Progress made but still more to do
A recent visit by Ofsted and the Care Quality Commission found improvements in Dudley’s SEND services, but more needs to be done.
Between January 31 and Feb 3, inspectors visited Dudley Council to assess its children’s services and what progress had been made within SEND (Special educational needs and disabilities) services since its last visit in 2019.
Following the 2019 visit the council and the Black Country and West Birmingham CCG had to submit a written statement of action, which was declared fit purpose in December of that year.
In the most recent visit, inspectors recognised there had been “sufficient progress” in eight areas, previously identified as areas of weakness.
This included an improvement in embedding strategies, better co-production and engagement with parents and carers, improved understanding about inclusion in schools in Dudley and increasing the number of young people with SEND progressing into training and employment opportunities.
Inspectors, however, found that more needs to be done to be make progress in six areas including the management and sharing of information within EHC plans and improving parent satisfaction.
Catherine Driscoll, director of children’s services, said:
Although the report makes it clear there are areas where we still need to improve, it also shows that we have made sufficient progress in eight out of 14 areas.
This is a positive result for Dudley, it shows that the changes we are making are working and we are improving the outcomes for children and young people with SEND.
The report also recognised that throughout the pandemic we continued to prioritise the needs of children and young people with SEND.
I can assure parents and carers that we will continue on our journey of improvement and are determined to make significant progress across all 14 areas in the coming months.
Claire Powers, co-chair of the Dudley Parent Carer Forum said:
Dudley Parent Carer Forum would like to thank parent carers for their input to the revisit and Ofsted for hearing what was said by the whole SEND community. We feel the outcome is a fair one reflecting the work being driven towards changing such as the co- produced SEND strategy, whilst reflecting that we are a long way from real change being felt on the ground in the experience of each and every disabled child with SEND in Dudley and their families.
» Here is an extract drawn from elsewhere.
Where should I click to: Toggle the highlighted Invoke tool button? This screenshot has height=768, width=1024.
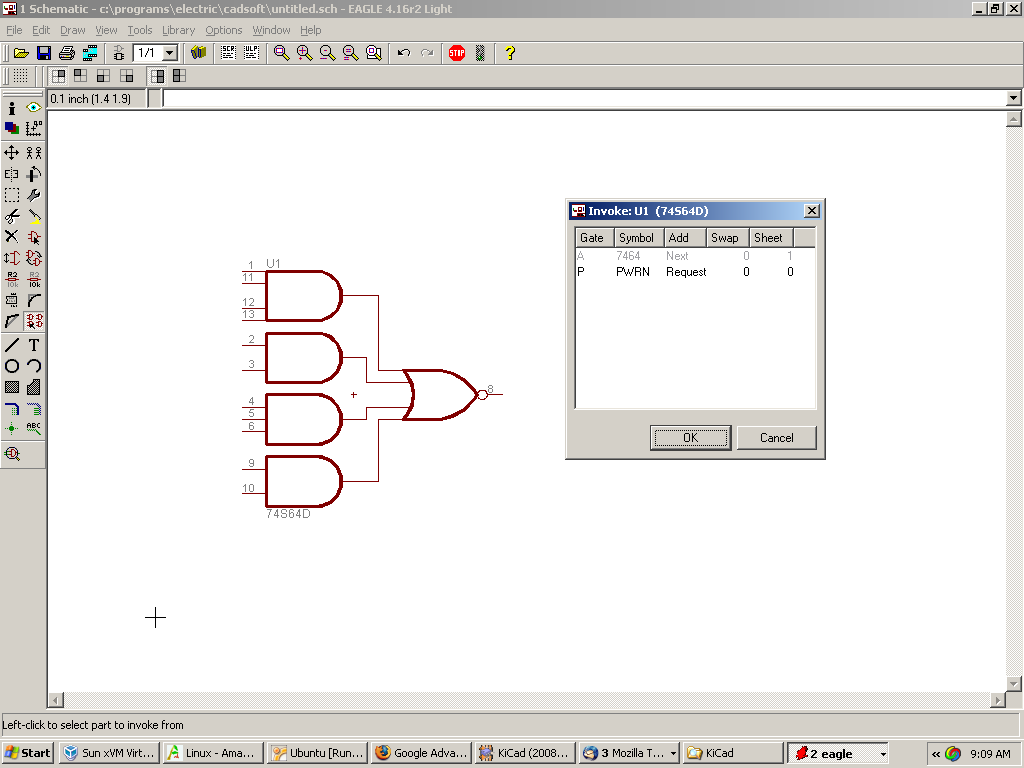(x=34, y=321)

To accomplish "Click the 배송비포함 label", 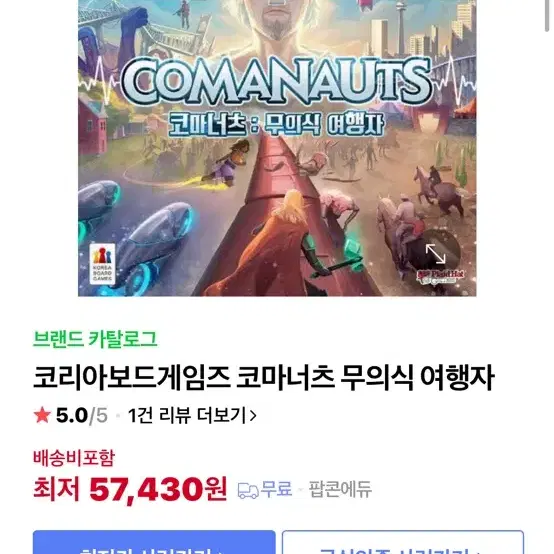I will [74, 458].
Neil Bucktin, Dudley Managing Director, Black Country and West Birmingham CCG said:
I know colleagues across health, education and children’s social care have worked extremely hard to address the issues identified by OFSTED and the CQC in 2019. It is pleasing to see that this work has been recognised in their assessment of the majority of the areas of concern.
There is further work to do as we build on the progress made. Dudley is in a different place to where we were three years ago and we are committed to working with parents, families, children and young people to secure continued and sustainable improvements for the future.